Foodie confinado con bolsa

Viernes, 3. Día vigesimoprimero

Sin levantarme del sofá miro el móvil con impaciencia. Nada, nadie. Ni Amaral –ninguno de los dos−, ni Kase O, ni siquiera Corita Viamonte. Con lo simpáticos que son todos. Sale el circulito verde: al fin una respuesta. Carbonell, Joaquín. Que quién ha escrito esto. No lo sé –respondo prudente, pues compartimos comida una vez al mes en El Foro, para dar difusión a sus jornadas mensuales−. Francamente mejorable, escribe con su característica sinceridad, o sea, malo, malo.

Vaya forma de comenzar el último día laborable de la mañana. Aporreo formularios, −«impresos con espacios en blanco»− y no precisamente relativos a las fórmulas matemáticas o físicas, que bastante me rayé ya con el gato del alemán. Me vienen a la cabeza nuevos versos. ¿Pulpos en vez de juncos? Envío la nueva versión a Carbonell, «Mucho mejor, chaval».

Me vengo arriba. ¿Hay webs de rimas? Las hay. Me quedo con una y asonando se me pasa la mañana.

Tiraremos de las albóndigas. Tiramos y sigo enganchado a las más de 10300000 rimas de la página. ¡Cuántas palabras hay, señor!

Tras la novena versión, Carbonell ya no contesta. ¿Se habrá quedado sin batería y yo sin cantautor? ¿O pasa de mí? No hay problema. Tiro de agenda y memoria. Pepo, el cocinero que tanto me debe –sin mis posts seguiría olvidado en un perdido barrio y no luciría ahora restaurante en el centro; cerrado por la crisis, esos sí− presume de cantar y tocar la guitarra.

Lo he soportado en demasiadas ocasiones al cerrar su garito, cuando abrimos unas botellas, fumamos un rato, y junto con su maitre repasa su abultado repertorio. Como para esto de la música soy bastante inútil, me centro en las botellas y resisto el concierto con dignidad decreciente, al mismo ritmo que el bourbon. De hecho, con las últimas coletadas me lanzo a cantar. Jamás me han dejado terminar una estrofa.

Dado que Carbonell parece haberse evaporado, le envío a Pepo la última versión y quedo a la espera.

Sobra tortilla de patata para varias cenas, además de la que congelé días ha. Sugiero a mi madre tirarla. Craso error: en mi casa no se tira nada. No es su casa, pero cualquiera se pone a discutir. Verás cómo te sorprendo hijo. me dice.

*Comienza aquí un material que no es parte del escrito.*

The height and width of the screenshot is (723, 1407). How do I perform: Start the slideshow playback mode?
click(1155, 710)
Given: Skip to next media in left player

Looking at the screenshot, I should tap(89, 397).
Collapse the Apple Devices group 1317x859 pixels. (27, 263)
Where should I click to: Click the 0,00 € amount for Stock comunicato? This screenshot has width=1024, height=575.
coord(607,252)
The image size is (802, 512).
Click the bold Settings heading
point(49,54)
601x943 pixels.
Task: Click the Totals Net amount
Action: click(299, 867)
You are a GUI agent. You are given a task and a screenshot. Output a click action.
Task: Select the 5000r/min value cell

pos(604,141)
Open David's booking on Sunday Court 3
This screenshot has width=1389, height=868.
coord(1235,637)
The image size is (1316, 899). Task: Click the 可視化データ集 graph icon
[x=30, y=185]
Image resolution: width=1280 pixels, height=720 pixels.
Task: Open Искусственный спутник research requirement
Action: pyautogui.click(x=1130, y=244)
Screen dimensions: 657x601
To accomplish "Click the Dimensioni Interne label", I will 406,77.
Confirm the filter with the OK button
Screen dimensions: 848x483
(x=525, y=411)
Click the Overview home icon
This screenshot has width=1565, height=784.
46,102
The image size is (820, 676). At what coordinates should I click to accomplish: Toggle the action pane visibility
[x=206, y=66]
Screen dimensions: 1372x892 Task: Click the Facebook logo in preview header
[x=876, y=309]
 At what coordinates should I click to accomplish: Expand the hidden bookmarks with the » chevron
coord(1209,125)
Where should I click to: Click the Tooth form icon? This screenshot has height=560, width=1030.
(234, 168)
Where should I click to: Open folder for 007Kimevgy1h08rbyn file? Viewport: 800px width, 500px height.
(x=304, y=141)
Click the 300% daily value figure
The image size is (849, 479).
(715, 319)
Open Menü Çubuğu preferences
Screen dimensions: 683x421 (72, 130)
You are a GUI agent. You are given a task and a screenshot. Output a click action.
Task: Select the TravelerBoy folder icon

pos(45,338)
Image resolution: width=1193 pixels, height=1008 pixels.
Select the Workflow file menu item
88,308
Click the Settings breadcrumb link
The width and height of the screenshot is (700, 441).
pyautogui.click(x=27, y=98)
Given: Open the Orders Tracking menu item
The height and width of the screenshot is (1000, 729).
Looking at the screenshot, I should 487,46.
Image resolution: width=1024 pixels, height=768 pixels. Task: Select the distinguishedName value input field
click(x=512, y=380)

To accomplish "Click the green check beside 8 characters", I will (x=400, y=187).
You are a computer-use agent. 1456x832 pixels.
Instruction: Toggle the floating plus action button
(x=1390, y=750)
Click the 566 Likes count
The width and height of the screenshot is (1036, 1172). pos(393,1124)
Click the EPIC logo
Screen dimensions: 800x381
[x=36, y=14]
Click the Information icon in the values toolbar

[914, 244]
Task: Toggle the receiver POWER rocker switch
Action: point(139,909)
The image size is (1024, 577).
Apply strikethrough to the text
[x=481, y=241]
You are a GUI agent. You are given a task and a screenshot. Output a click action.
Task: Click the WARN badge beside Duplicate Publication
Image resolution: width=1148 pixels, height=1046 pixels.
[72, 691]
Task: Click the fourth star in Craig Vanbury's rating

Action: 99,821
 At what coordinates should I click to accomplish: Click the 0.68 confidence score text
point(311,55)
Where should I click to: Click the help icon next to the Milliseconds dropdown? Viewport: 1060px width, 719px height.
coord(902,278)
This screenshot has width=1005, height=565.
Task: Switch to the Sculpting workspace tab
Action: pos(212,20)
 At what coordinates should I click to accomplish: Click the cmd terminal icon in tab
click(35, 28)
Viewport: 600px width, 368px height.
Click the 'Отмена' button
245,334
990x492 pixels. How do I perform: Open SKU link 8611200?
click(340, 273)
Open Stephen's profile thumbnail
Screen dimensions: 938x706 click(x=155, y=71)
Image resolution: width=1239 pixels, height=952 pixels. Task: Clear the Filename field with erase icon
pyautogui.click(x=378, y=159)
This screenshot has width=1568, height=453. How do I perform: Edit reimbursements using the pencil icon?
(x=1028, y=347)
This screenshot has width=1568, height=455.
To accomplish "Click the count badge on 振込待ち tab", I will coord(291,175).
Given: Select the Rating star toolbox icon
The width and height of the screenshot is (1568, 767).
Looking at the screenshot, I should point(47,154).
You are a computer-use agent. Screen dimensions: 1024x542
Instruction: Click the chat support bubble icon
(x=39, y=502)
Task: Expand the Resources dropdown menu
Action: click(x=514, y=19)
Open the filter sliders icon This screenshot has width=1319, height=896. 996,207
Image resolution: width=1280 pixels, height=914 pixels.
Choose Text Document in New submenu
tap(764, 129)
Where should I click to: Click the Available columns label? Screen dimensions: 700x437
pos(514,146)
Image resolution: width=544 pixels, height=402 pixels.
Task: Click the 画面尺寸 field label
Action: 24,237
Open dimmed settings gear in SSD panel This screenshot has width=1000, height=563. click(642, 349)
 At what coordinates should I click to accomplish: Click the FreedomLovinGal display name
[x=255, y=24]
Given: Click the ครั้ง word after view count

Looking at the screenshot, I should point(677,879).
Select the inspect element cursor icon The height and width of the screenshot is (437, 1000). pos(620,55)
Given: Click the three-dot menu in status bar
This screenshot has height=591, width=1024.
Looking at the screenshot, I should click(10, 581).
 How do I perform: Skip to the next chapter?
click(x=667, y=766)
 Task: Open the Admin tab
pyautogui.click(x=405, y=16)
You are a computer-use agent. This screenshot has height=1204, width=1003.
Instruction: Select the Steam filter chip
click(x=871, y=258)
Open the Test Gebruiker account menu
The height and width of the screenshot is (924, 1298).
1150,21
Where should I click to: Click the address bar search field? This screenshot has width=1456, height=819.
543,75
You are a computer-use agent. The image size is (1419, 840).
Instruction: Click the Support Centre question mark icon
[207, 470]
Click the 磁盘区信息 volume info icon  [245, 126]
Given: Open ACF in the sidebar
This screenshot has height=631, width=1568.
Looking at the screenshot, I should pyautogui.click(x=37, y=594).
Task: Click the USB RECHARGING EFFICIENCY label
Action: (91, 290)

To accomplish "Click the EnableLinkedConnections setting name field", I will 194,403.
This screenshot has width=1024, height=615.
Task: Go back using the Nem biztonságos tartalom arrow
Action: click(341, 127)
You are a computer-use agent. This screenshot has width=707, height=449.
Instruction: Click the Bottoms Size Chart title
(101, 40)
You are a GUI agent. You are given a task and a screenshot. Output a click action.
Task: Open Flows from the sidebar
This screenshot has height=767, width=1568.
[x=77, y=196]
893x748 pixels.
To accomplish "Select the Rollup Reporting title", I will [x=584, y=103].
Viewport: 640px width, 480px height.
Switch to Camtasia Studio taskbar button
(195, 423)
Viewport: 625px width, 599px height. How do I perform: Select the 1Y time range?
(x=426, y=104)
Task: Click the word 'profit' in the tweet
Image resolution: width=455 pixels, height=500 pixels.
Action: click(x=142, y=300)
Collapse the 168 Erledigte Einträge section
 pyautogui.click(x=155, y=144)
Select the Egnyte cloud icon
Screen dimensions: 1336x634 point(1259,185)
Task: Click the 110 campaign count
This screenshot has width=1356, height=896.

Lo hace, en vez de tortilla de patata reseca y añeja, llega con una tortilla que ha tuneado con una salsa de tomate, igualmente añeja. Me armo de valor y de sriracha, una salsa tailandesa, popularizada por inmigrantes birmanos en Si Racha, de ahí su nombre, en el siglo XIX. La descubrí hace años en un concurso de food trucks −gastronetas según la agencia EFE−, cuando apenas se veían en nuestro país. No la plaga que sufrimos ahora.

Vierto generosamente sobre la salsa de tomate, sin colegir que, al ser del mismo color, no puedo calcular el monto vertido. Excesivo sin lugar a dudas, confirmo mientras corro hacia la nevera de los vinos. La mitad de una botella de albillo real 2018 de Las Moradas de san Martín atraviesa mi gaznate como si fuera un vulgar chardonnay. Incapaz de paladearlo, aplaca mi ardor.

Escucho rumores de que las mascarillas van a ser obligatorias para salir a la calle. Cívicamente y atendido a las autoridades –no quedaban en mi farmacia habitual−; no acaparé ni una; tampoco papel higiénico, conste.

Mañana iba a salir a comprar. Busco alternativas, aplicando mi mente analítica. Entiendo que se trata de evitar que pueda expeler gotitas al hablar. Desecho las caretas, pues tienen agujero para la nariz y no creo que soportarán las gotitas de saliva; un cachirulo a modo de pistolero del oeste o una bufanda se me antojan demasiado porosos.

¿Y una bolsa de plástico, con un par de agujeros? Estéticamente es horrorosa, pero creo que cumplirá la ley y nadie va a descubrirme. Comopruebo que ayuda a mantener la distancia de seguridad; cuando me ha visto mi madre ha saltado hacia atrás con una agilidad impropia de una octogenaria.

La testeo estornudando con fuerza y parece que nada se ha escapado fuera; eso sí, por dentro se queda bastante pringosa. Tendré que llevar repuesto.